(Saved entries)

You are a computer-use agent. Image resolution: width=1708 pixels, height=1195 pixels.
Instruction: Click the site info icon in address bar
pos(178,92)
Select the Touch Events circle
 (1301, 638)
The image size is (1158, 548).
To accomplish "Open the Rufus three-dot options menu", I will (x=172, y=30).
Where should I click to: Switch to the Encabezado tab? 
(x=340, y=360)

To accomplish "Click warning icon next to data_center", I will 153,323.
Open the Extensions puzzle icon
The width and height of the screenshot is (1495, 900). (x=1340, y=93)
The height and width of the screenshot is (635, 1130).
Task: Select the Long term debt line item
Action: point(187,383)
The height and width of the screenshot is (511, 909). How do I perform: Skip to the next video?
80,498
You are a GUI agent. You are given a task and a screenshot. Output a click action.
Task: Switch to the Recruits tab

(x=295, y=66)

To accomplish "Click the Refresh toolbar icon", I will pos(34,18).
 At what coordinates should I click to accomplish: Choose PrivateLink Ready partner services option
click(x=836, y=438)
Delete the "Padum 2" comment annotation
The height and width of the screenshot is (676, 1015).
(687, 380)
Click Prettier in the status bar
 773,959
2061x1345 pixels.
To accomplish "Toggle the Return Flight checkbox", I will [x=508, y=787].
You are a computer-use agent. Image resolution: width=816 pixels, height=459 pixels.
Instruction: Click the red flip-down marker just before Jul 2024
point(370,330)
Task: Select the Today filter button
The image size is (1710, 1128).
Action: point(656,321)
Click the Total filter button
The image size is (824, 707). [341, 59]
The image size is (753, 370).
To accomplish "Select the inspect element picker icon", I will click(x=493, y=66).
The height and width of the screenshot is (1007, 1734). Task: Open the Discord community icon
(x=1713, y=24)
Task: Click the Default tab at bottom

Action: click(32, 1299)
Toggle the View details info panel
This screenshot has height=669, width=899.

Task goal: Above are the records; reproduce all of them exactly.

Solution to the problem:
You are a computer-use agent. Image resolution: width=1708 pixels, height=1195 pixels.
Instruction: Click the site info icon in address bar
pos(178,92)
Select the Touch Events circle
 (1301, 638)
The image size is (1158, 548).
To accomplish "Open the Rufus three-dot options menu", I will (x=172, y=30).
Where should I click to: Switch to the Encabezado tab? 
(x=340, y=360)

To accomplish "Click warning icon next to data_center", I will 153,323.
Open the Extensions puzzle icon
The width and height of the screenshot is (1495, 900). (x=1340, y=93)
The height and width of the screenshot is (635, 1130).
Task: Select the Long term debt line item
Action: point(187,383)
The height and width of the screenshot is (511, 909). How do I perform: Skip to the next video?
80,498
You are a GUI agent. You are given a task and a screenshot. Output a click action.
Task: Switch to the Recruits tab

(x=295, y=66)

To accomplish "Click the Refresh toolbar icon", I will pos(34,18).
 At what coordinates should I click to accomplish: Choose PrivateLink Ready partner services option
click(x=836, y=438)
Delete the "Padum 2" comment annotation
The height and width of the screenshot is (676, 1015).
(687, 380)
Click Prettier in the status bar
 773,959
2061x1345 pixels.
To accomplish "Toggle the Return Flight checkbox", I will [x=508, y=787].
You are a computer-use agent. Image resolution: width=816 pixels, height=459 pixels.
Instruction: Click the red flip-down marker just before Jul 2024
point(370,330)
Task: Select the Today filter button
The image size is (1710, 1128).
Action: point(656,321)
Click the Total filter button
The image size is (824, 707). [341, 59]
The image size is (753, 370).
To accomplish "Select the inspect element picker icon", I will click(x=493, y=66).
The height and width of the screenshot is (1007, 1734). Task: Open the Discord community icon
(x=1713, y=24)
Task: Click the Default tab at bottom

Action: click(32, 1299)
Toggle the View details info panel
This screenshot has height=669, width=899.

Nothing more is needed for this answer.